Témoin très proche d'une histoire qui ne fut pas la sienne, ce personnage secondaire de La Plage d'Ostende (1991) devient ici un héros quasi malgré lui, car il est, un peu à la manière de François Seurel dans Le Grand Meaulnes, le dépositaire des confidences et des secrets, et par là, l'involontaire maître d'œuvre qui va relier les différents fils d'un réseau. Grâce à lui, nous allons en quelque sorte relire le roman précédent selon un nouveau point de vue puisque, en bon historiographe, le narrateur va confirmer ou infirmer le récit que nous connaissons, le compléter, le corriger là où il faut. C'est donc sans grande surprise que nous retrouvons l'essentiel de cette histoire d'amour d'autrefois, si grande que le souvenir en est ineffaçable, permanent dans la mémoire de Chaumont et probablement aussi dans celle du lecteur. L'héroïne d'alors, Emilienne Balthus, inconsolable après la mort de son amant, le peintre Léopold Wiesbek, a fini par s'éteindre à son tour, à un âge avancé malgré qu'elle en ait eu. Elle vient de mourir quand commence le présent récit dont le narrateur sera l'ami fidèle, Henri Chaumont. Celui-ci a accompagné Emilienne dans son chagrin, l'entourant de son amitié jusqu'à ses derniers instants et c'est à lui qu'elle confie, in fine, le journal qu'elle a tenu durant ses années de bonheur et au-delà. De confident qu'il était déjà, le voici devenu découvreur de la face cachée d'une histoire qu'il ne connaissait que partiellement, puis, exécuteur des dernières volontés de la disparue. C'est alors qu'il prend la plume et, imitant son amie, qu'il va aussi raconter sa vie secrète et construire sa propre histoire : ce sera la vraie révélation. Ce personnage jusqu'alors resté dans l'ombre des autres va s'en dégager pour enfin se révéler : un homosexuel qui a toujours dissimulé ses penchants et au sujet duquel nul ne paraissait se poser de questions. Il ne s'agit donc pas d'une suite de La Plage d'Ostende à proprement parler, comme l'était Le Véritable Amour (1960), achevant, bien des années plus tard, l'histoire de L'Apparition des esprits (2000). La première version avait été donnée par Emilienne, en voici une autre, celle d'un personnage jusque-là silencieux ou discret, qui peut mettre au jour ce qu'elle a tu ou n'a jamais su. Une autre façon de baliser cette relecture est de signaler qu'il n'y a rien a ajouter, si ce n'est précisément l'insoupçonnable que nul n'est censé connaître, pour son malheur parfois : une histoire totalement inédite.
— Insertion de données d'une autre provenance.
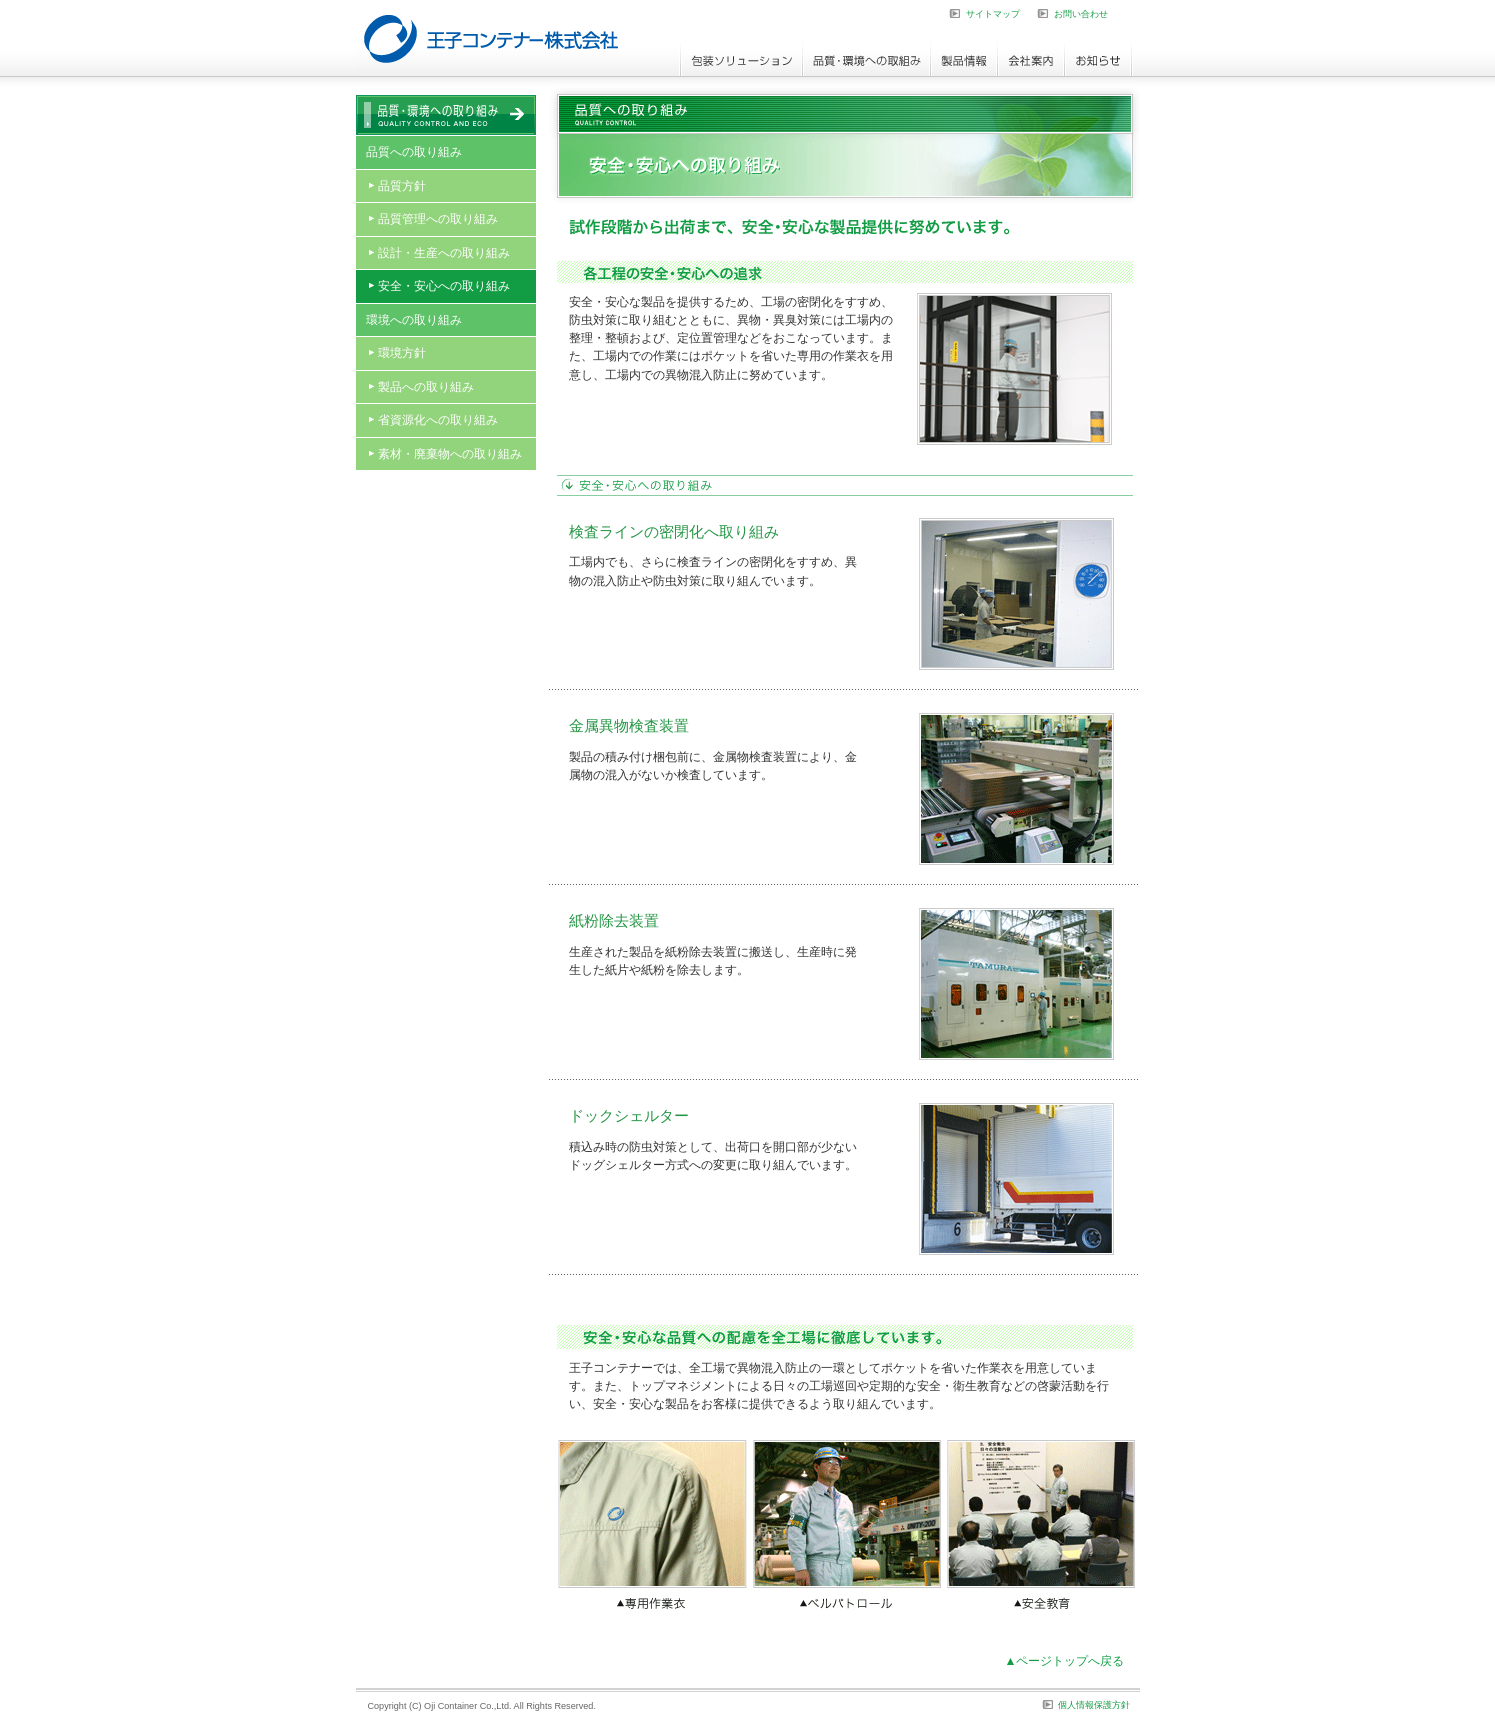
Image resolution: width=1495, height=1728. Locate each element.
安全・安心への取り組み (444, 286)
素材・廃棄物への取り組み (450, 454)
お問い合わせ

Cet exercice d'écriture, tout en raccords et festons, requiert une subtilité de brodeuse et démontre un amour de la finition dans le moindre détail. C'est ici que se déploie le talent de Jacqueline Harpman, sans pareil lorsqu'il faut exposer légèrement un sort cruel et énoncer, dans l'indifférence et en sourdine, les plaintes les plus intimes.